| What is being asked |
Reproduce every line of the records below with no changes.

Target pointing data:

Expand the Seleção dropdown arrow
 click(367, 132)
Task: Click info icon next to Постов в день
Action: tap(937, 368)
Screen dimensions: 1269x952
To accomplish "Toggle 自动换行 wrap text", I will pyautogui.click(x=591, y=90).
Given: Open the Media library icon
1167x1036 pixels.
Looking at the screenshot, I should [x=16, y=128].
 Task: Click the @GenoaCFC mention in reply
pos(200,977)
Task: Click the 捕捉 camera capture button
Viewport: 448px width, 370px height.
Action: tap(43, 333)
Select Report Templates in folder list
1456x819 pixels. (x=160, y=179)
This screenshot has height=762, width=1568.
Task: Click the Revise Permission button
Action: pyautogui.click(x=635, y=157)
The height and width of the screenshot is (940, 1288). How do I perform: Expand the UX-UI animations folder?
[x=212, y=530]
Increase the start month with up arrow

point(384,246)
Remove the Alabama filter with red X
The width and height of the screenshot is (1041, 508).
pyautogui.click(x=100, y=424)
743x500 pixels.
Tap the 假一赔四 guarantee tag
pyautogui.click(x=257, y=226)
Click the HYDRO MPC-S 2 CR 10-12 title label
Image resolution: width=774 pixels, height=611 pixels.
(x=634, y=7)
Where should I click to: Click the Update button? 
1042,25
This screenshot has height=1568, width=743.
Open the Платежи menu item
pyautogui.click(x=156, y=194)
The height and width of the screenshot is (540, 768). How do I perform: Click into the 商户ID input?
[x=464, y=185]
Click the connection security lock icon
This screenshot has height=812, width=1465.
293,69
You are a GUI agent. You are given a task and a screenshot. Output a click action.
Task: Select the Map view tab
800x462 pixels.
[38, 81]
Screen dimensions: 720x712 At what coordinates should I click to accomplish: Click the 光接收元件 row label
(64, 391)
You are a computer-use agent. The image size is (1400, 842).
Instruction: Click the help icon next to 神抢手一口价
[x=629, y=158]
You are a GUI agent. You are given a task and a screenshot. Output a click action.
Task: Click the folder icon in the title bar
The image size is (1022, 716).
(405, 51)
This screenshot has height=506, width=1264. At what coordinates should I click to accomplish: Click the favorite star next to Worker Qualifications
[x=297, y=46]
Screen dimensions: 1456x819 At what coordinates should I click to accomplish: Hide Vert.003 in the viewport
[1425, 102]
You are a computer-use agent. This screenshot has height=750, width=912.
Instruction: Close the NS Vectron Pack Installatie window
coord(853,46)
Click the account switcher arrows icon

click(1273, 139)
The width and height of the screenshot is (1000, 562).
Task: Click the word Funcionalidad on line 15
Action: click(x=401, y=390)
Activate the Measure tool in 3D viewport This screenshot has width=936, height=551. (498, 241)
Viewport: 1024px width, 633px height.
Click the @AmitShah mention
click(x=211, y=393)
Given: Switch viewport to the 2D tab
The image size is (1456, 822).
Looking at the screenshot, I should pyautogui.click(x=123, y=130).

| The answer |
Expand the Seleção dropdown arrow
 click(367, 132)
Task: Click info icon next to Постов в день
Action: tap(937, 368)
Screen dimensions: 1269x952
To accomplish "Toggle 自动换行 wrap text", I will pyautogui.click(x=591, y=90).
Given: Open the Media library icon
1167x1036 pixels.
Looking at the screenshot, I should [x=16, y=128].
 Task: Click the @GenoaCFC mention in reply
pos(200,977)
Task: Click the 捕捉 camera capture button
Viewport: 448px width, 370px height.
Action: tap(43, 333)
Select Report Templates in folder list
1456x819 pixels. (x=160, y=179)
This screenshot has height=762, width=1568.
Task: Click the Revise Permission button
Action: pyautogui.click(x=635, y=157)
The height and width of the screenshot is (940, 1288). How do I perform: Expand the UX-UI animations folder?
[x=212, y=530]
Increase the start month with up arrow

point(384,246)
Remove the Alabama filter with red X
The width and height of the screenshot is (1041, 508).
pyautogui.click(x=100, y=424)
743x500 pixels.
Tap the 假一赔四 guarantee tag
pyautogui.click(x=257, y=226)
Click the HYDRO MPC-S 2 CR 10-12 title label
Image resolution: width=774 pixels, height=611 pixels.
(x=634, y=7)
Where should I click to: Click the Update button? 
1042,25
This screenshot has height=1568, width=743.
Open the Платежи menu item
pyautogui.click(x=156, y=194)
The height and width of the screenshot is (540, 768). How do I perform: Click into the 商户ID input?
[x=464, y=185]
Click the connection security lock icon
This screenshot has height=812, width=1465.
293,69
You are a GUI agent. You are given a task and a screenshot. Output a click action.
Task: Select the Map view tab
800x462 pixels.
[38, 81]
Screen dimensions: 720x712 At what coordinates should I click to accomplish: Click the 光接收元件 row label
(64, 391)
You are a computer-use agent. The image size is (1400, 842).
Instruction: Click the help icon next to 神抢手一口价
[x=629, y=158]
You are a GUI agent. You are given a task and a screenshot. Output a click action.
Task: Click the folder icon in the title bar
The image size is (1022, 716).
(405, 51)
This screenshot has height=506, width=1264. At what coordinates should I click to accomplish: Click the favorite star next to Worker Qualifications
[x=297, y=46]
Screen dimensions: 1456x819 At what coordinates should I click to accomplish: Hide Vert.003 in the viewport
[1425, 102]
You are a computer-use agent. This screenshot has height=750, width=912.
Instruction: Close the NS Vectron Pack Installatie window
coord(853,46)
Click the account switcher arrows icon

click(1273, 139)
The width and height of the screenshot is (1000, 562).
Task: Click the word Funcionalidad on line 15
Action: click(x=401, y=390)
Activate the Measure tool in 3D viewport This screenshot has width=936, height=551. (498, 241)
Viewport: 1024px width, 633px height.
Click the @AmitShah mention
click(x=211, y=393)
Given: Switch viewport to the 2D tab
The image size is (1456, 822).
Looking at the screenshot, I should pyautogui.click(x=123, y=130).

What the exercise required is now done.